SCOTT HORSLEY: About 300 people crowded into a hotel ballroom to hear a tuxedoed auctioneer say, this is your lucky day. Richard Ryan said later he felt lucky. He bought a one-bedroom condo for about $257,000, more than 30 percent below its previous high price.
RICHARD RYAN: It didn't get too crazy. And we even had prices sketched out. So I think we did okay. Yeah, we feel good about the price.
HORSLEY: The condo builder, D.R. Horton, wasn't anxious to publicize just how low prices would go. Cameras and microphones were barred from the auction hall. NPR registered as a bidder in order to attend. Still, the company appeared satisfied with the prices buyers were willing to pay. Midway through the auction, a second batch of condos was put on the block. The list prices on these condos were, no doubt, high to begin with. The price Ryan paid is only about six percent less than new condos in the neighborhood have actually been selling for this year. Darcy Mudd walked away from the auction disappointed the prices hadn't fallen even further.

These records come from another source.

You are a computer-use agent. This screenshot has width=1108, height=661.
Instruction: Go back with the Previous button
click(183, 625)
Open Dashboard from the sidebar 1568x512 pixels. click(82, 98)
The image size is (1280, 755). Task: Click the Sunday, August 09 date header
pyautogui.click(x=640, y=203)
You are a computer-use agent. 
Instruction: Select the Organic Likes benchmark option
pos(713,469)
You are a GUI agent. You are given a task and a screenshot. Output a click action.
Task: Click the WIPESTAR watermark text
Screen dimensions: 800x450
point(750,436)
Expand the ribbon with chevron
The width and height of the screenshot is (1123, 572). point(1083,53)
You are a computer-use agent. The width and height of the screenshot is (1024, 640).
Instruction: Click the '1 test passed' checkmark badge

DARCY MUDD: I mean, maybe it's a little bit lower than what D.R. Horton was last charging for them. But, still, for the market, it's overpriced. I'm going to wait a little while on that and see what's going to happen. I think this was a lot of show to get people into here and get excited about it. But I don't think it's a very good deal.
HORSLEY: Real Estate professor Norm Miller of the University of San Diego says that in a soft market like this, it can make sense for builders to cut their prices. At the same time, Miller says, the market seeing the sharpest drop in home prices now are the same ones that saw a steep run-up just a few years ago - mostly coastal markets like Miami, Washington, D.C., and San Diego. He pooh-poohs the idea that San Diego is some kind of national canary in the coal mine.
NORM MILLER: Most people aren't in this coal mine at all. The only people in the coal mines are the markets that went up 100 to 150 percent in the last seven years. Those are the markets that are soft now. Now, if you bought that home seven years ago, you're still way, way up. But if you bought that home one or two years ago, then you're in trouble.
HORSLEY: Scott Horsley, NPR News, San Diego.